Apart from the impact that volunteering has had for me personally, I like to hope that the work has had a positive impact on the community around me. It has been a privilege to work with the descendants of Holocaust survivors and to learn the family histories of those who left their ashes in Europe. Our work has allowed these histories to be preserved and, in many cases, bring information and even new relatives to light that people did not know about. To be able to just sit and listen to these stories of love and loss is both humbling and inspirational. We are regularly thanked by descendants for taking an interest in their family history and preserving their stories – they do not understand that it is really our privilege that they have discussed something so deeply personal and painful with a complete stranger. The Jewish Community in South Wales is growing ever smaller, but they have openly welcomed our group of researchers, and I have even been invited to attend Zoom Synagogue services which have been a wonderful experience. I hope that the recording and documenting of all Jewish stories (not just those relating to the Holocaust Memorial Board) from this area will have a positive impact – that it will bring to light a near forgotten history of a group of people who were once a large part of the thriving wider South Wales Community.

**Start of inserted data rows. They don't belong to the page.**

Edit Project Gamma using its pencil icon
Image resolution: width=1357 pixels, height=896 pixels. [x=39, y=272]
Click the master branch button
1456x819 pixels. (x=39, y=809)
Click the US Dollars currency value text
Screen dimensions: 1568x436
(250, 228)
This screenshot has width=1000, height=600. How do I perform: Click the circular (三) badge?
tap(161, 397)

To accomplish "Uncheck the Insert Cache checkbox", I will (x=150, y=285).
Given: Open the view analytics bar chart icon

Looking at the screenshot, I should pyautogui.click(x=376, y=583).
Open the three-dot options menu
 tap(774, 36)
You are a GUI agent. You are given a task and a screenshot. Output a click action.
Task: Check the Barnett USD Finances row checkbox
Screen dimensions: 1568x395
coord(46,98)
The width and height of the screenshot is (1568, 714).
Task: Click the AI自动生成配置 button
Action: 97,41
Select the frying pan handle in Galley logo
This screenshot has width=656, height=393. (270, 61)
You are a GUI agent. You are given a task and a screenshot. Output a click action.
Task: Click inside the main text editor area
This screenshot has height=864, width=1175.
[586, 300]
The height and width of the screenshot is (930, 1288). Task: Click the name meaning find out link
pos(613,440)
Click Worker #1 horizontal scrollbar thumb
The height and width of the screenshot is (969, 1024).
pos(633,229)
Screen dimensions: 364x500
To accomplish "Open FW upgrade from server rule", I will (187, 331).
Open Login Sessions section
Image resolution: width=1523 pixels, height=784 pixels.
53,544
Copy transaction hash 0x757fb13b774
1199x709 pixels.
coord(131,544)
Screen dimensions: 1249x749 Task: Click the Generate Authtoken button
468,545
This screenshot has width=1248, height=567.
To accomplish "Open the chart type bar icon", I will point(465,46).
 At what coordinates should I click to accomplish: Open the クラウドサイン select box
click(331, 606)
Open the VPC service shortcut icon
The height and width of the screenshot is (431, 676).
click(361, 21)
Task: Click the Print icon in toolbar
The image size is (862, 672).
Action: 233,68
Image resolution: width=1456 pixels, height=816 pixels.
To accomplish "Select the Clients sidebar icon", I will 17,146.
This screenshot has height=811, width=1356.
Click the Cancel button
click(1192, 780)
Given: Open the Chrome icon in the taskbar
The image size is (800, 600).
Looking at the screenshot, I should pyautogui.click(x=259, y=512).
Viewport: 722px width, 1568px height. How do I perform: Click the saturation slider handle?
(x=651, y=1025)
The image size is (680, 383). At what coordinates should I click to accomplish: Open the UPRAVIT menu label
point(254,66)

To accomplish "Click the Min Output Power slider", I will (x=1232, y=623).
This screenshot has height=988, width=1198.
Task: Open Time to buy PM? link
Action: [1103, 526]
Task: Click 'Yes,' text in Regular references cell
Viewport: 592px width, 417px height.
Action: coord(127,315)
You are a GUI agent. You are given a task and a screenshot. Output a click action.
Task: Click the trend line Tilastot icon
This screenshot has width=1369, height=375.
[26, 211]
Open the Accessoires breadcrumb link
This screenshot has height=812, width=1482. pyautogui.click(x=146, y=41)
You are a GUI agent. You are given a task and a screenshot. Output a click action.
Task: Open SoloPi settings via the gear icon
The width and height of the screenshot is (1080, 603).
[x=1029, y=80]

Whenever I speak to people like me, who have struggled to get to work within their chosen subject, I always tell them to volunteer. Discover a group which shares your interests, and you will find that they can always use free help.
Volunteering is an opportunity to surround yourself with something that you love, you find your tribe there, the people who share your passions, and this can only benefit you and the wider community around you. Everyone should try it.